We have other means of safe egress in the event of fire, but it's just dang inconvenient to have to blow-dry the doorknob before we use it.  Just makes for a discouraging way to start the day.  And it's not a great time of the year to be swapping out doors.  Next spring, I'm going to drill tiny drain holes in the outside of the door to test my theory, but meanwhile, any ideas?   Anyone else have this problem?  Any solutions?

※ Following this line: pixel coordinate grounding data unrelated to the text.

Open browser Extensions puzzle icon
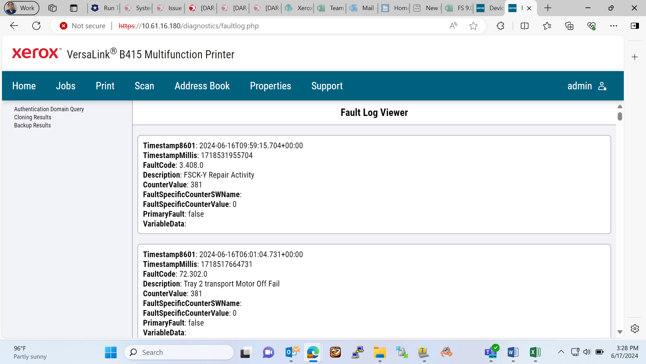 point(500,26)
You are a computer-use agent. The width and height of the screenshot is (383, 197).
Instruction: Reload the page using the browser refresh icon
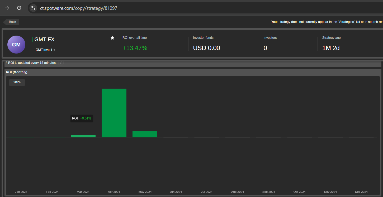click(x=19, y=8)
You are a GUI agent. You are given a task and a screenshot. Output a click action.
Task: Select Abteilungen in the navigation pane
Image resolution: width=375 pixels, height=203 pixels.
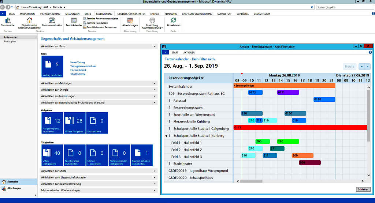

Thanks for reading, and any ideas.


----------



## fishingpol (Nov 20, 2011)

Do you have a storm door on the outside?  Have you taken the lockset apart while it was iced up.  I am wondering if it is a condensation issue.  Warm air from the inside meeting a cold handle causing icing within.  I'd maybe start by taking the lock apart and oiling it or greasing it up to mitigate water sticking to the parts.  My other though is some sort of insulative boot to go over the handle on the outside to keep it warmer than the outside temp.  Maybe a sillcock foam cover.  Probably ugly to look at...


----------



## Frozen Canuck (Nov 20, 2011)

+1 for greasing all the moving parts (inside) the door knob. This will deny any water that is condensing (hot meets cold) inside the knob, the possibility of contact with metal as you will have coated it with grease, water & oil don't mix same goes for ice & oil. Thats a temporary fix, sounds as though you may need a well sealed storm door to provide a permanent fix. BTW use one of those spare door knobs you have to grease up & remove it sometime in the spring as all that grease will attract the summer dust & that will make a mess out of the knob.


----------



## snowleopard (Nov 20, 2011)

Thank you for these common-sense-brilliant replies.

No to the storm door.  

Yes to having taken it apart when it was iced up.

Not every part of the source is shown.